Scott Mills, if you don't know (and, unless you reside in Great Britain, you probably don't) is a DJ on a morning zoo type program (in the afternoon) on BBC Radio 1. And the write up for this one says he's always wanted to make the perfect Christmas single.
So, obviously, you've got to start somewhere. Singing lessons? Nah, why bother? Start with a title. Hey, I know. Start with confidence. We'll call it..."The Perfect Christmas Single". Good start. Now what? I suppose we've got to write the bloody thing, don't we?

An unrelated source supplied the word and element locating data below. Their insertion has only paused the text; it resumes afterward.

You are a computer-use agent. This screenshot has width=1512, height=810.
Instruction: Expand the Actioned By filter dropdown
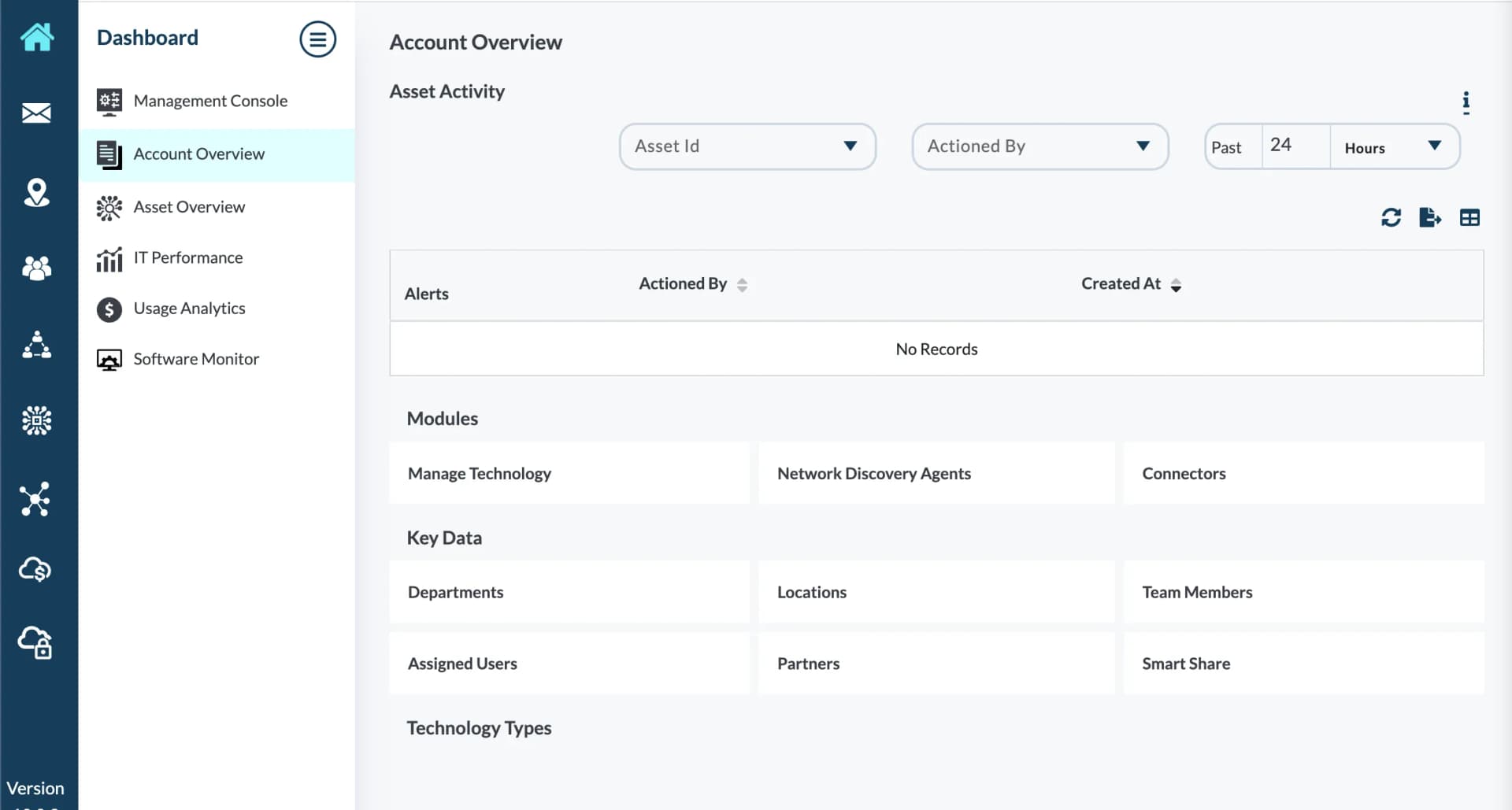tap(1143, 146)
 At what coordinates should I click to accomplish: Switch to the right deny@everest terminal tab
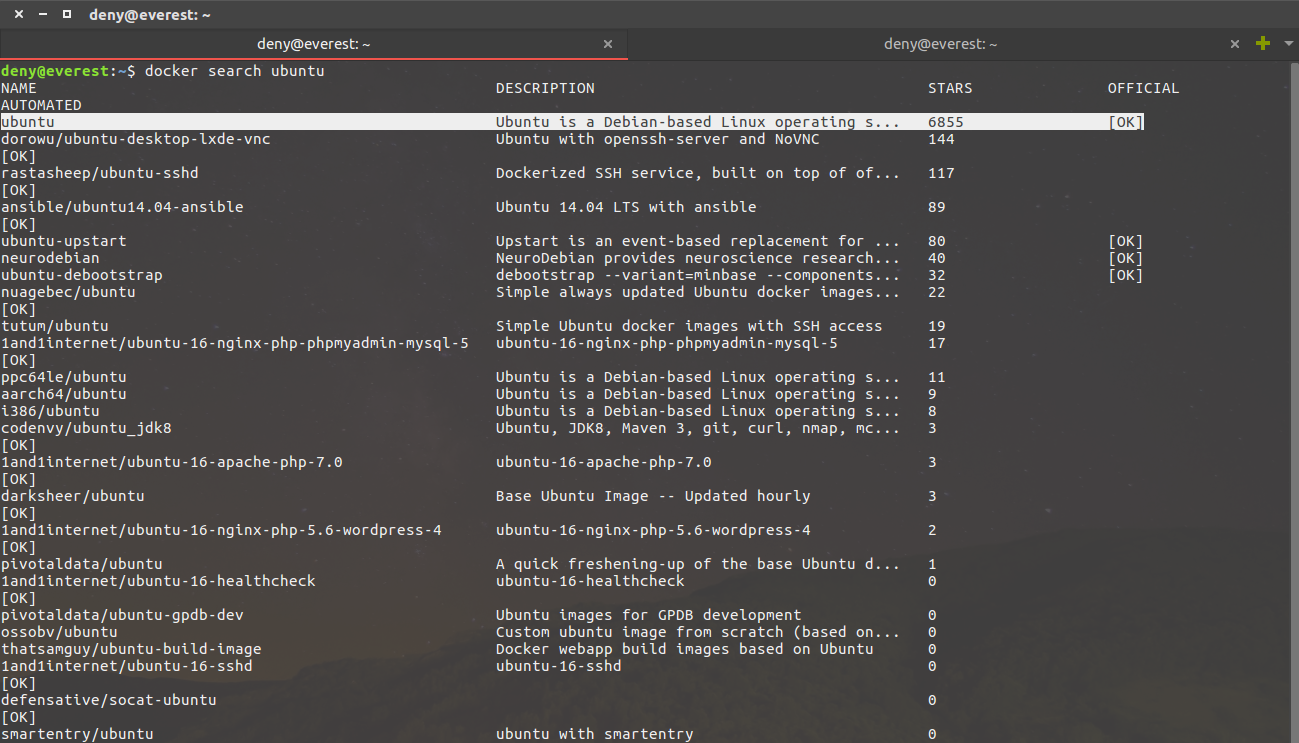click(x=940, y=43)
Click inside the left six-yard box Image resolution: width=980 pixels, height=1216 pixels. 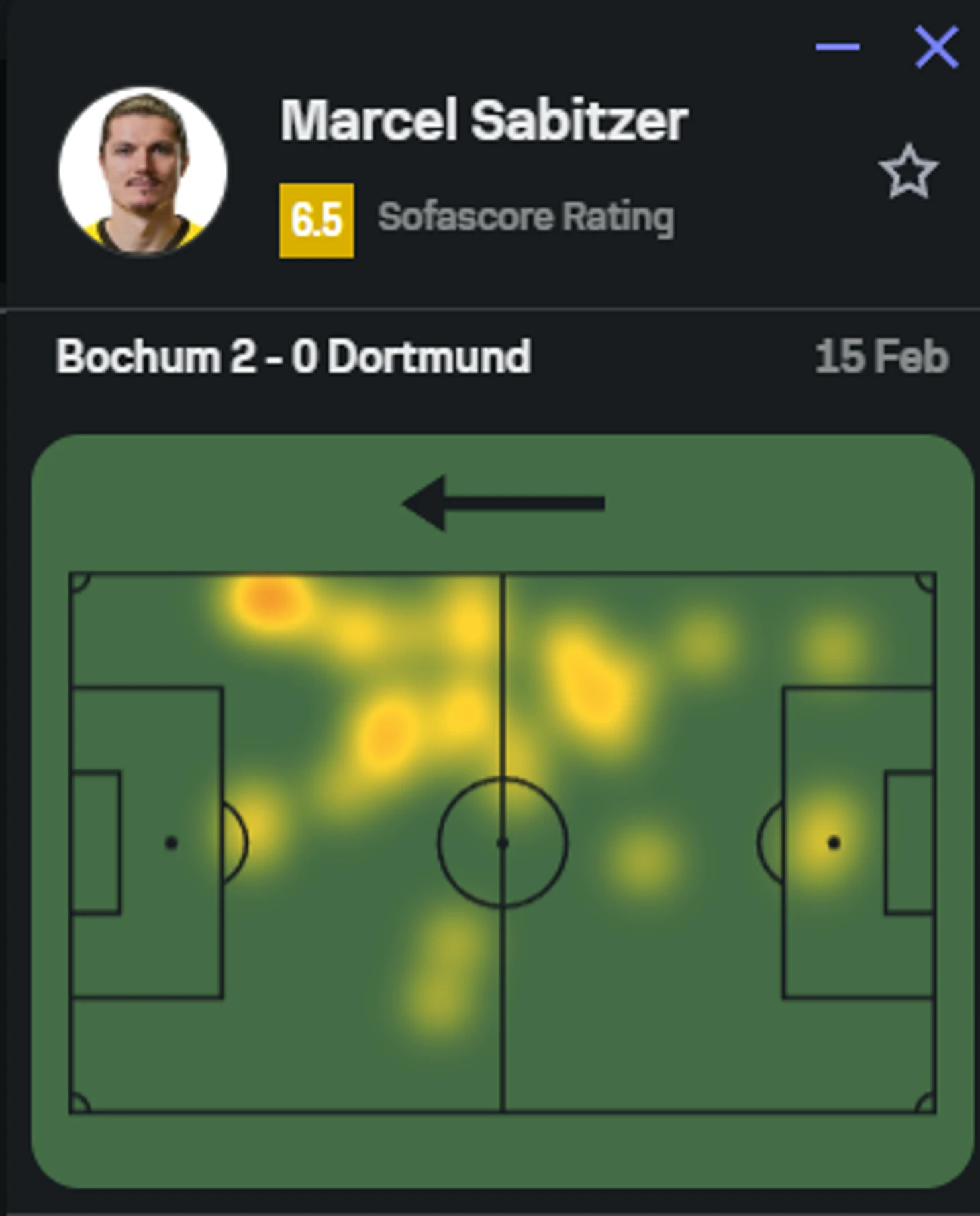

So they made it a bit of a double entendre--the Christmas single is single you, not a record--get it, mate? Oi Oi. Start with a pop culture reference--"status update", got it! Make it sad and happy at the same time, because all the classic Christmas songs are. Throw in a bit of that cheeky British humor. Reference other Christmas songs everybody already knows. And create a whole new original fantabulous word for the catchy chorus. What about fantabulous? Blast, it's not original--a bit hackneyed at this point I'd have to say. I've got it! FRANKINSENSATIONAL!
So Scott and his radio team, Beccy Huxtable and Chris Stark, enlisted the aid of Frisky & Mannish, one of Britain's most renowned counterculture pop music comedy cabaret duos (it was actually they, technically, who did most of the writing, too). And, remarkably, its actually quite good. Lot's of fun.
Distribution? Oh, sod off, just make it a free download already. And so they did. It was downloaded some 170,000 times in the 2012 season which, but for the involvement of the BBC, would've made "The Perfect Christmas Single" a contender for that year's Christmas #1. Sorry we're a couple of years late to the party but, thankfully, you can still download the song free (at least with certain browsers). So march on over and grab it direct from BBC 1. It's FRANKINSENSATIONAL.